Melissa: OK, I can’t hold it in any longer. I try to be open-minded about most things, and let some things slide because I don’t know someone’s backstory or whatever. But it’s becoming too much at this point and I can’t take it. When did it become acceptable for anyone over the age of 5 to leave the house in their pajamas?? No really, when did this decision happen? Who made this call? I clearly was not involved in vetting the idea.
Now, I know I live in deep suburbia (my partner can attest) where the fashion police clearly never patrol, but that doesn’t make it acceptable to roll to the grocery store in your Halloween PJs. (Don’t get me started that it’s spring and you’re completely out of season.) Come on women we get it -you’re busy raising your children – but really, how hard is it to put on a pair of jeans or yoga pants?? Plus with yoga pants you can pretend you are going to do something a little more taxing than crawling back into bed for the rest of the day. Plus, if you shell out for the good ones (you know what I’m talking about), they make your ass look amazing! Who doesn’t like walking around the grocery store, or town even, knowing your backside looks great?

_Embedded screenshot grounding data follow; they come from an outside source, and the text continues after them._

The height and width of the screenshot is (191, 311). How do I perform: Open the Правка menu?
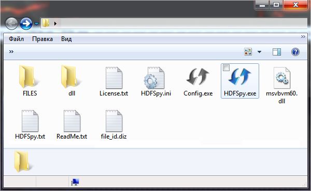[43, 39]
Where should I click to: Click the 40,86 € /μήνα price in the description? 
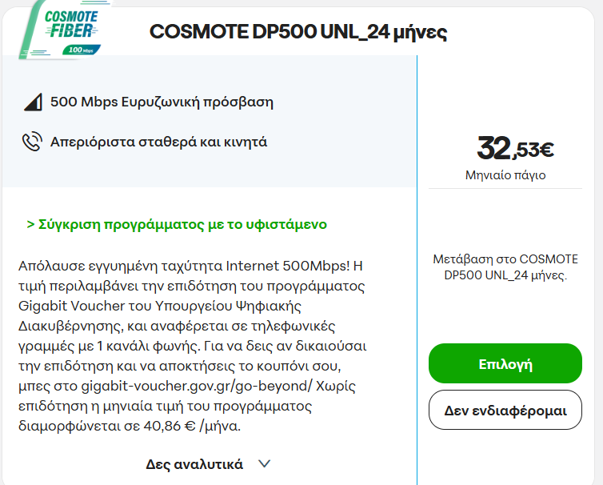[x=192, y=426]
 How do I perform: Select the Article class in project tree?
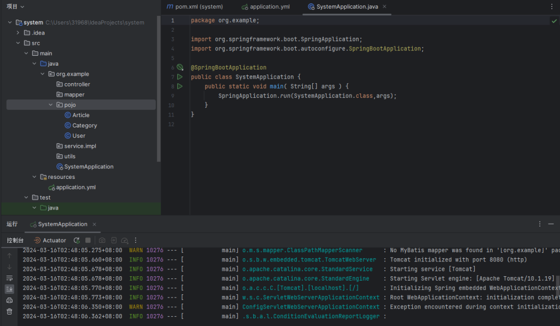(80, 115)

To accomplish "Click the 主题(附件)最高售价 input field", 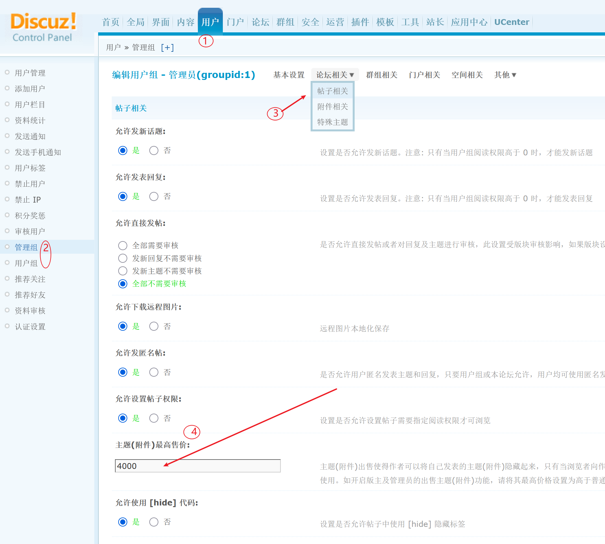I will (198, 466).
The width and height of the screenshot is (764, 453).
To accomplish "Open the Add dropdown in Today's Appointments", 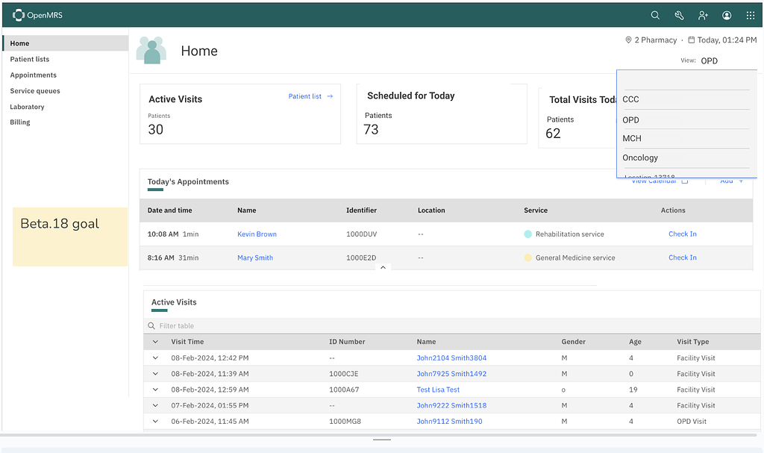I will (x=730, y=181).
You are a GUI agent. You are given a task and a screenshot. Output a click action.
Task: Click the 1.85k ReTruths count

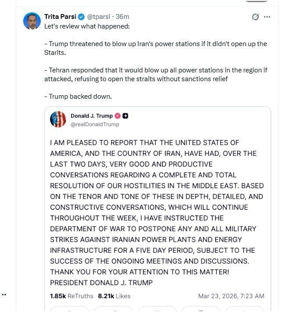[71, 296]
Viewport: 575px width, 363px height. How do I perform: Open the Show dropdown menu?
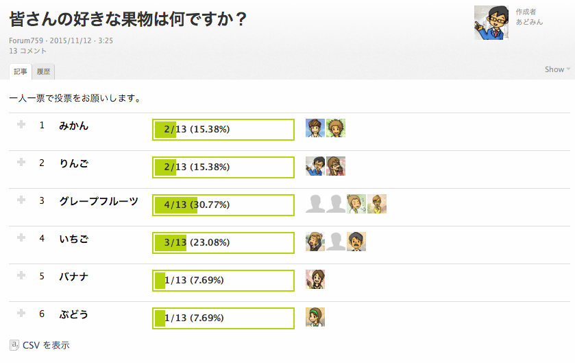556,69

I’m busy too. I have a full time job and I’m raising a child and a spouse. Here’s the thing though… I seek solace every other Saturday morning at the nail salon reading the closed-captioned romcom du jour while listening to Christina Aguilera. You are destroying my happy place with your plaid PJs talking about how busy you are, which we get since your exhausting schedule only allows you 2 hours to rush off for a mani and pedi. Even Amanda Bynes puts pants on before she leaves her house!! Sorry sweetie, I adore you, but you’re a mess lately… fix your shit. If Amanda can pull it together enough to put on some pants, you can too.

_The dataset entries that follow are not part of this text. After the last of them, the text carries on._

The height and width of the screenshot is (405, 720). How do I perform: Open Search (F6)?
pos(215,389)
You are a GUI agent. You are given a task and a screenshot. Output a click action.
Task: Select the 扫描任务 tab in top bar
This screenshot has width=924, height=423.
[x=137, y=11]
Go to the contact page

Apologies if this really is offensive to anyone who loves to rock this… er, style (?), but it’s just not a good look for the modern day woman. Especially you, Halloween PJs lady. Thanks to my subscription to Marie Claire, I’ve been deputized and I’m coming for you. You had better not try to roll up on me in Stop-n-Shop in your Christmas PJs and expect me not to chuck a head of lettuce at you – especially if I’m only on my first coffee and not thinking clearly… You’ve been warned!